#### BRIEF
Repeat the data word for word and skip the pictures.

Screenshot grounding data
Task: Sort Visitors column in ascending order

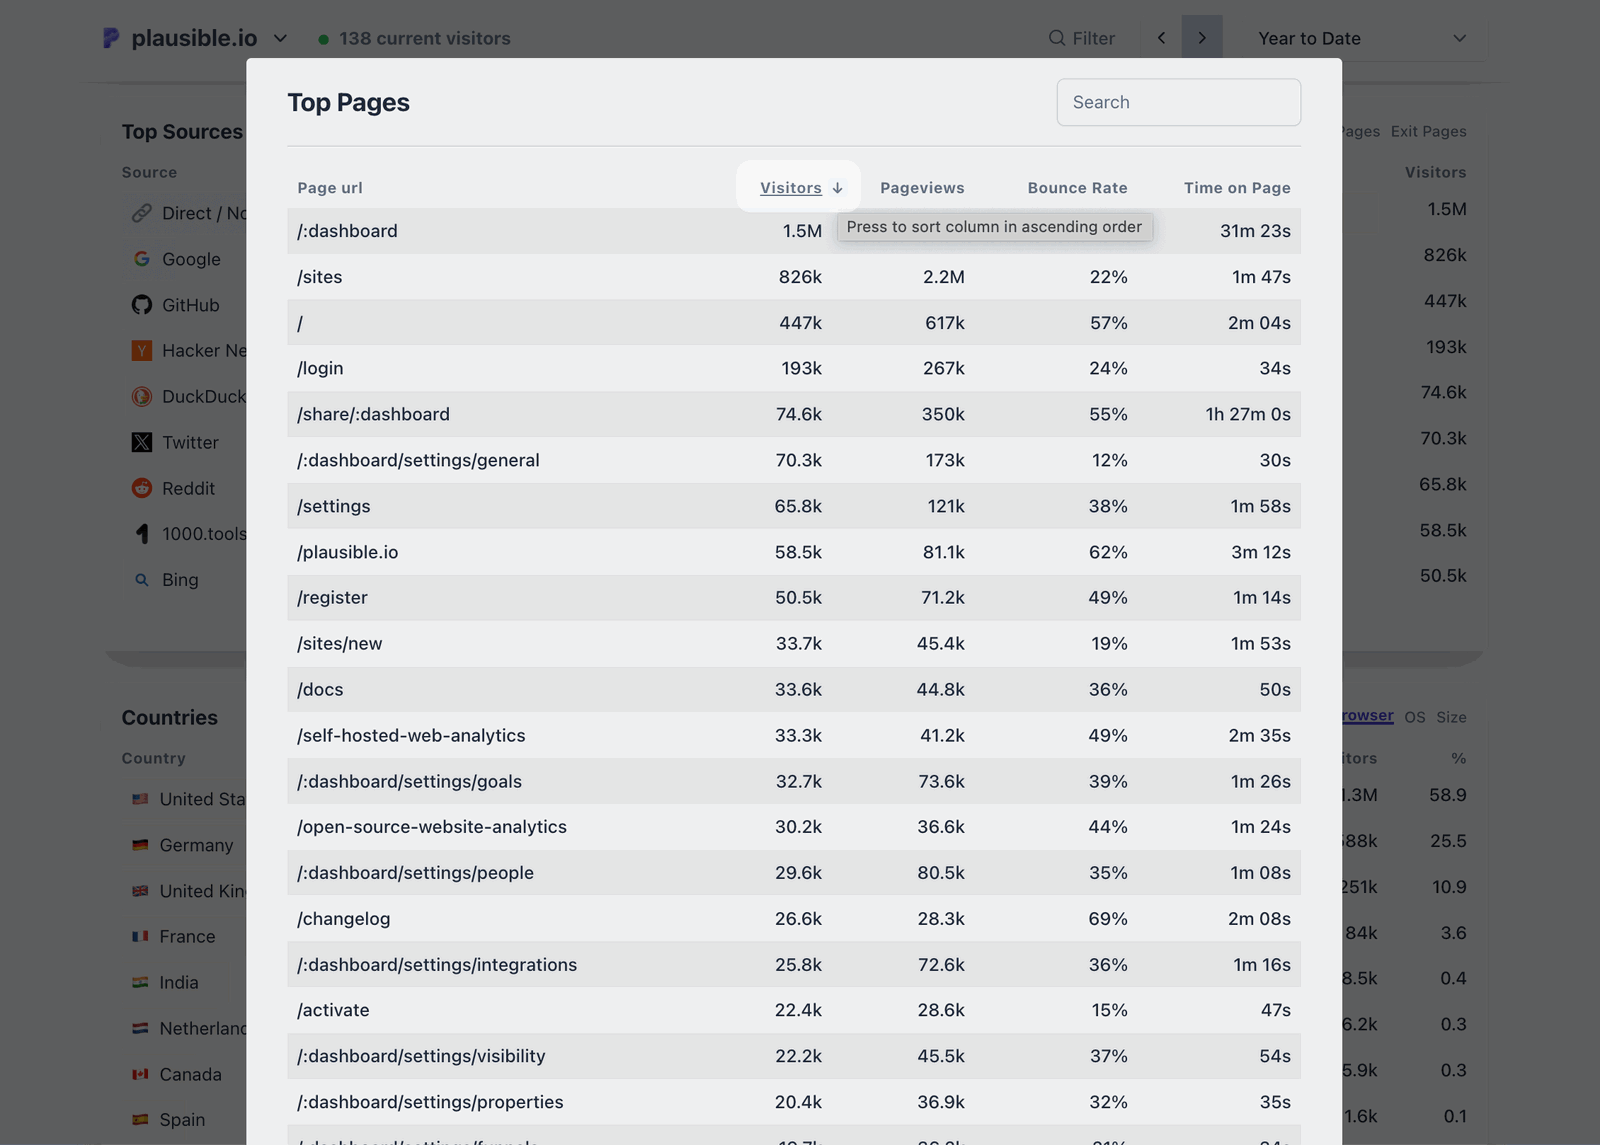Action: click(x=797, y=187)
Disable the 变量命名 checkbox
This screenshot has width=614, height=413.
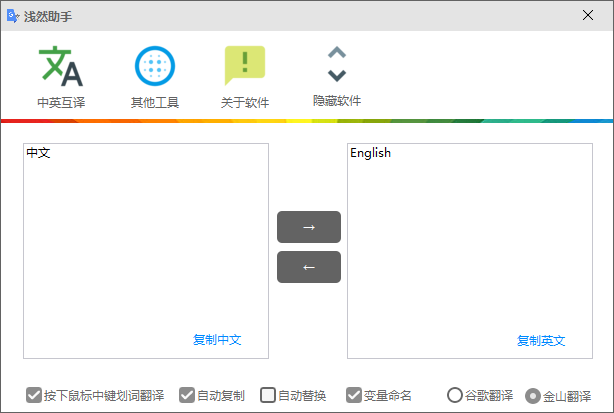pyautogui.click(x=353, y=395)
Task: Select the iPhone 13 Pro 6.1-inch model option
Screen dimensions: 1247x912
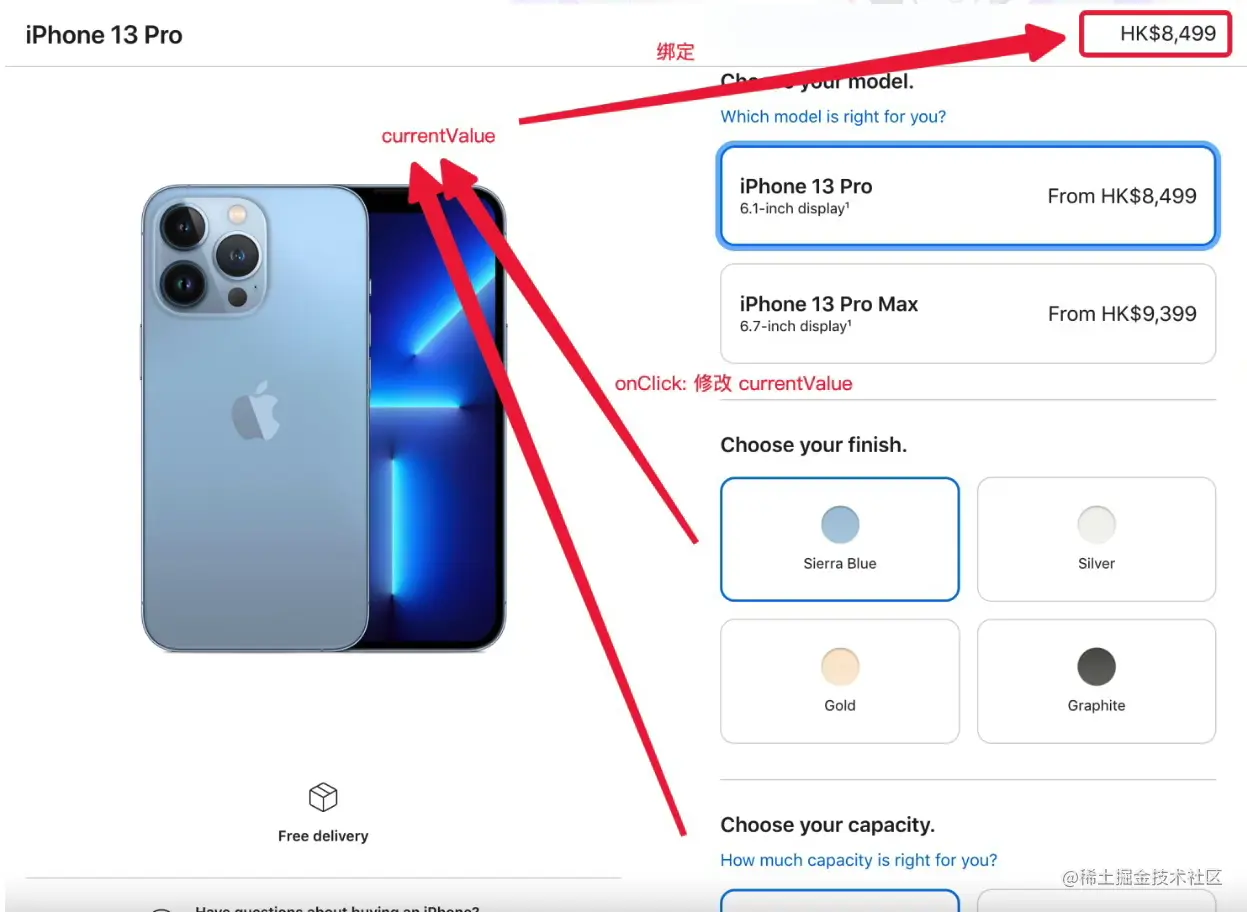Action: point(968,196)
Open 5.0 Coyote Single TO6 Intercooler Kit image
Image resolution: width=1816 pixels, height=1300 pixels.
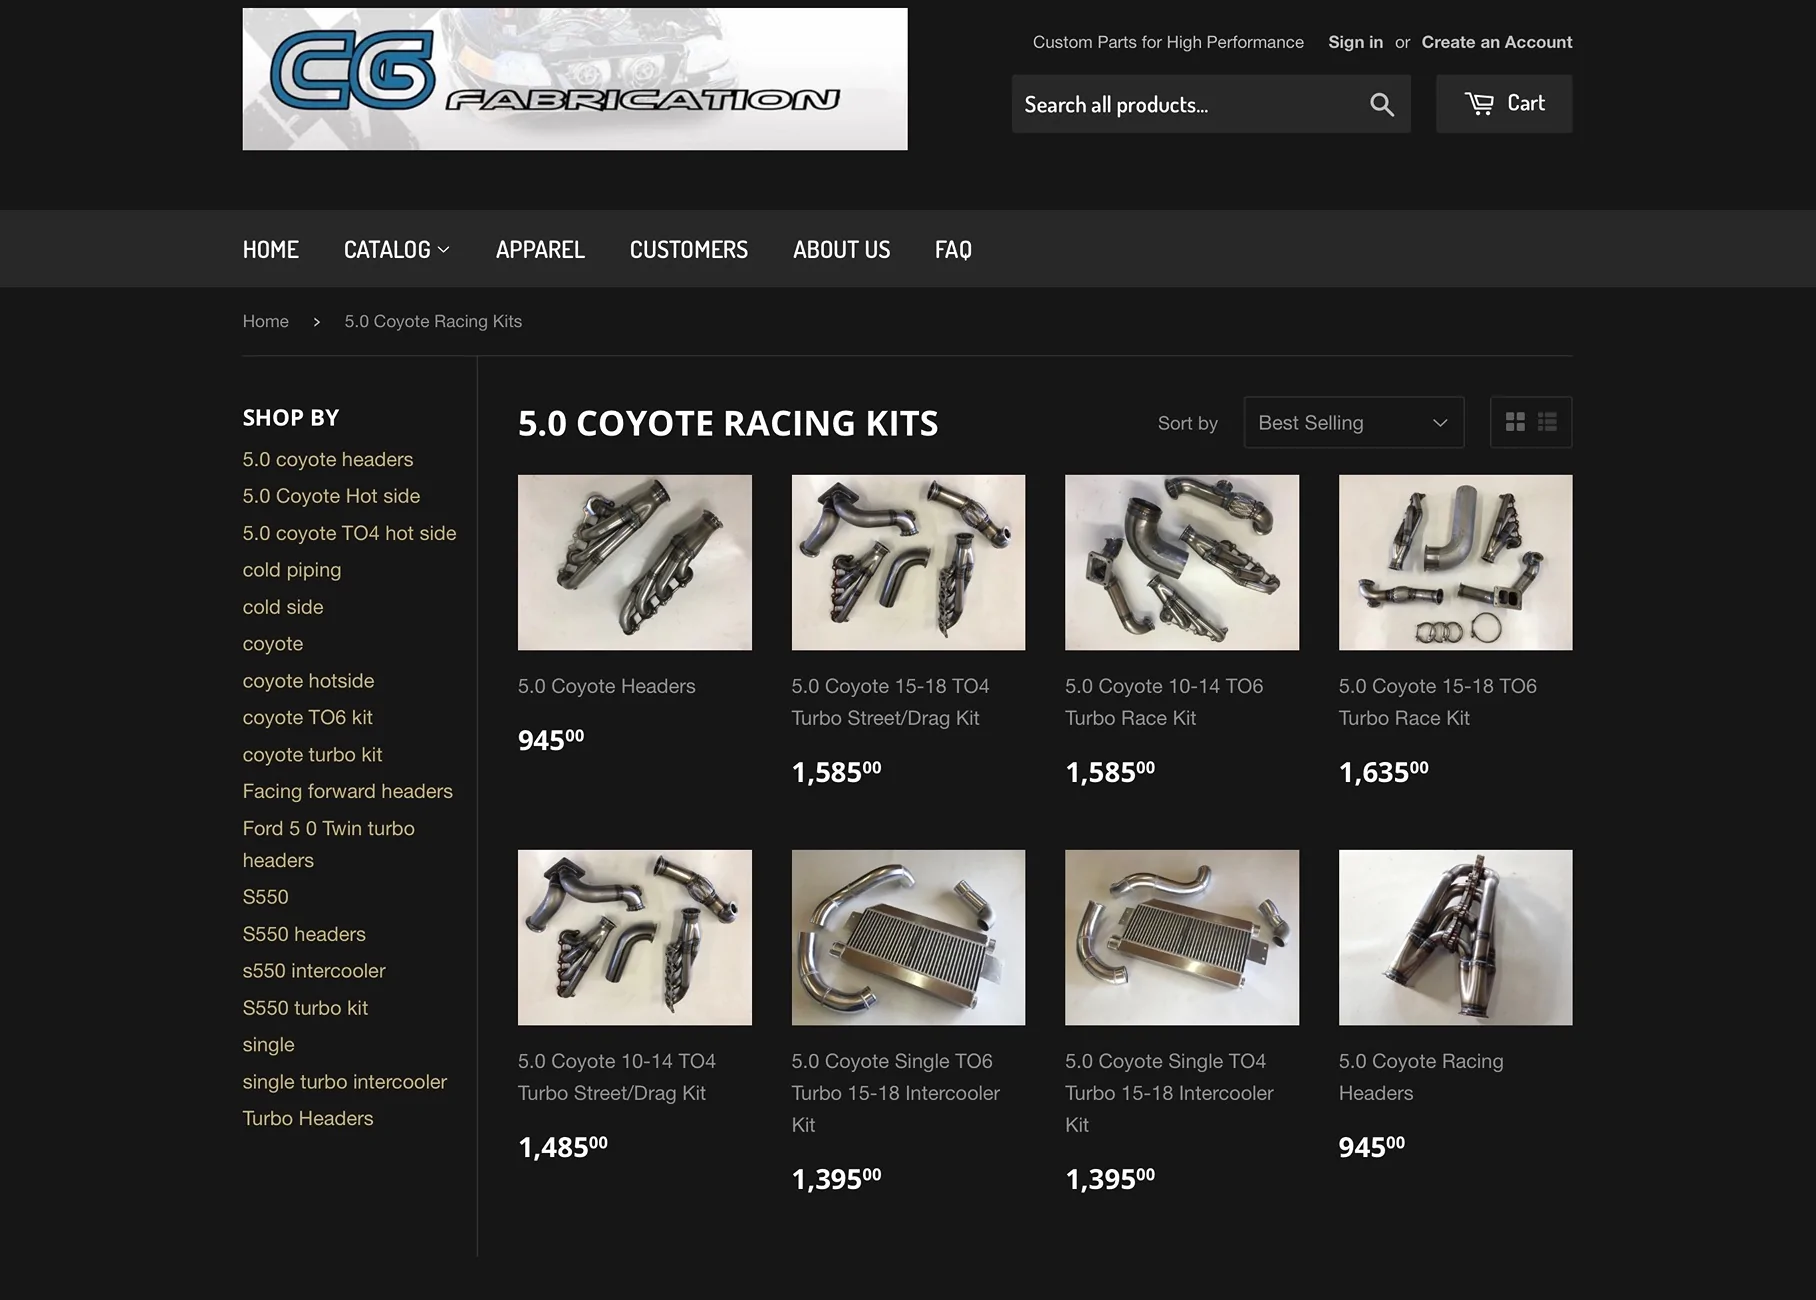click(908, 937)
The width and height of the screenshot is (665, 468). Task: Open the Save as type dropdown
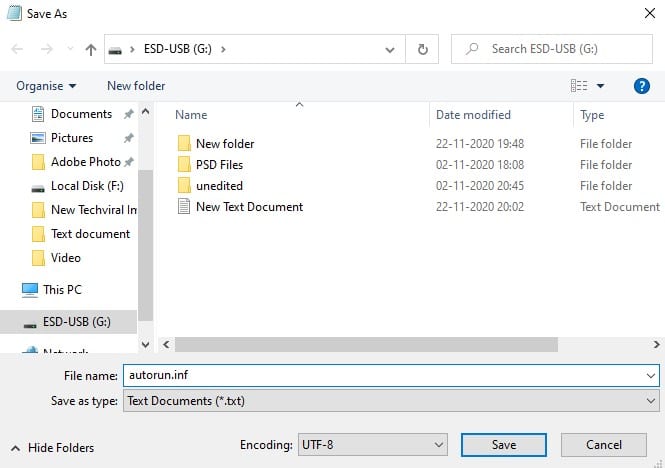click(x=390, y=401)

#### ANSWER
Task: Sort Visitors column in ascending order

Action: click(x=797, y=187)
Disable the 变量命名 checkbox
This screenshot has width=614, height=413.
pyautogui.click(x=353, y=395)
Task: Select the iPhone 13 Pro 6.1-inch model option
Screen dimensions: 1247x912
Action: point(968,196)
Open 5.0 Coyote Single TO6 Intercooler Kit image
Image resolution: width=1816 pixels, height=1300 pixels.
click(908, 937)
The width and height of the screenshot is (665, 468). Task: Open the Save as type dropdown
click(x=390, y=401)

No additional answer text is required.